» **THE RECORDS**:
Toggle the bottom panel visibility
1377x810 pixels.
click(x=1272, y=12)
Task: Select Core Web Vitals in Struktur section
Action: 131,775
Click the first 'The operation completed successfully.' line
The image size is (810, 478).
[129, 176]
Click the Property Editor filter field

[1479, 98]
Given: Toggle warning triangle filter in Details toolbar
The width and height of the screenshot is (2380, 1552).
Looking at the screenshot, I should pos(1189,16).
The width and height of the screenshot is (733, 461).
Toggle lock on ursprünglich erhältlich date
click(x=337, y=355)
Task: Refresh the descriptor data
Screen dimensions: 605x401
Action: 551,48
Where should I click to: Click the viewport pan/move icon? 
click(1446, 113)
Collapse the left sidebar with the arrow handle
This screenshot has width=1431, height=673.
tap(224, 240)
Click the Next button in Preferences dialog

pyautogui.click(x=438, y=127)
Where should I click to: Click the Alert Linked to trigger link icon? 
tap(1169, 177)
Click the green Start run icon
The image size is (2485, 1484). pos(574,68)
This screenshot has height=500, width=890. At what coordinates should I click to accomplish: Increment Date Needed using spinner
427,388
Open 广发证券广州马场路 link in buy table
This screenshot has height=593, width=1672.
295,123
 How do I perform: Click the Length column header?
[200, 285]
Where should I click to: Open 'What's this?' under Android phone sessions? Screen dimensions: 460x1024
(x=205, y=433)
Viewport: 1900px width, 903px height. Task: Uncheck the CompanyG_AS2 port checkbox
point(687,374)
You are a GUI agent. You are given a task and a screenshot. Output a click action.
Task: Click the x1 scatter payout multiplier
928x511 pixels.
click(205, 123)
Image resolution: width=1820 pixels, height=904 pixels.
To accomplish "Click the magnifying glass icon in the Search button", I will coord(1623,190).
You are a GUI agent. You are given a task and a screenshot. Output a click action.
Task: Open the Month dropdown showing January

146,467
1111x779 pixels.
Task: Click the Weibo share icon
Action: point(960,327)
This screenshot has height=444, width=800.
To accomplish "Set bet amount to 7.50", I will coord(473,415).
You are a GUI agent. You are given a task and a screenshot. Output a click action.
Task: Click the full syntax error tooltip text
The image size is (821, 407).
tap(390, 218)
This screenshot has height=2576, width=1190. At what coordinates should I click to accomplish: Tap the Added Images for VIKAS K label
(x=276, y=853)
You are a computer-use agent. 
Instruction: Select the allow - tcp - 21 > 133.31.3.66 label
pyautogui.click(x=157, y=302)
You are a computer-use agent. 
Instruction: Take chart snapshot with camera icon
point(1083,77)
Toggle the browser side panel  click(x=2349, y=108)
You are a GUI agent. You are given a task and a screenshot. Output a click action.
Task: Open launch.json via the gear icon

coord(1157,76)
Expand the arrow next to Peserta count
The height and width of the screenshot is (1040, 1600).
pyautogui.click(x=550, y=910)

» **WHAT NEEDS TO BE DONE**: Reproduce the material above word for word, from the line containing "Where should I click to: Open" up to and including the line containing "Toggle the browser".

» **WRITTEN SOLUTION**:
Where should I click to: Open 'What's this?' under Android phone sessions? Screen dimensions: 460x1024
(x=205, y=433)
Viewport: 1900px width, 903px height. Task: Uncheck the CompanyG_AS2 port checkbox
point(687,374)
You are a GUI agent. You are given a task and a screenshot. Output a click action.
Task: Click the x1 scatter payout multiplier
928x511 pixels.
click(205, 123)
Image resolution: width=1820 pixels, height=904 pixels.
To accomplish "Click the magnifying glass icon in the Search button", I will coord(1623,190).
You are a GUI agent. You are given a task and a screenshot. Output a click action.
Task: Open the Month dropdown showing January

146,467
1111x779 pixels.
Task: Click the Weibo share icon
Action: point(960,327)
This screenshot has height=444, width=800.
To accomplish "Set bet amount to 7.50", I will coord(473,415).
You are a GUI agent. You are given a task and a screenshot. Output a click action.
Task: Click the full syntax error tooltip text
The image size is (821, 407).
tap(390, 218)
This screenshot has height=2576, width=1190. At what coordinates should I click to accomplish: Tap the Added Images for VIKAS K label
(x=276, y=853)
You are a computer-use agent. 
Instruction: Select the allow - tcp - 21 > 133.31.3.66 label
pyautogui.click(x=157, y=302)
You are a computer-use agent. 
Instruction: Take chart snapshot with camera icon
point(1083,77)
Toggle the browser side panel  click(x=2349, y=108)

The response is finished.